*Given records*
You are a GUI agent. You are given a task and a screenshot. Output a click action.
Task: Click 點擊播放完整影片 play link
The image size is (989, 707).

==

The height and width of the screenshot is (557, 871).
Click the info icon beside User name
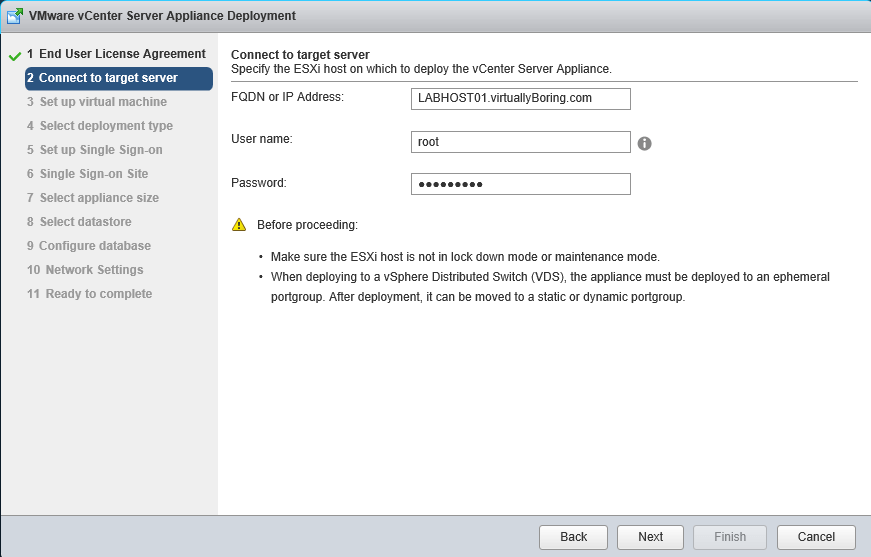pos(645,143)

*Description of the task*
Find the word "screenshot" in the entries, then copy out every line that has it.

*Answer to this task*
You are a GUI agent. You are given a task and a screenshot. Output a click action.
The height and width of the screenshot is (557, 871).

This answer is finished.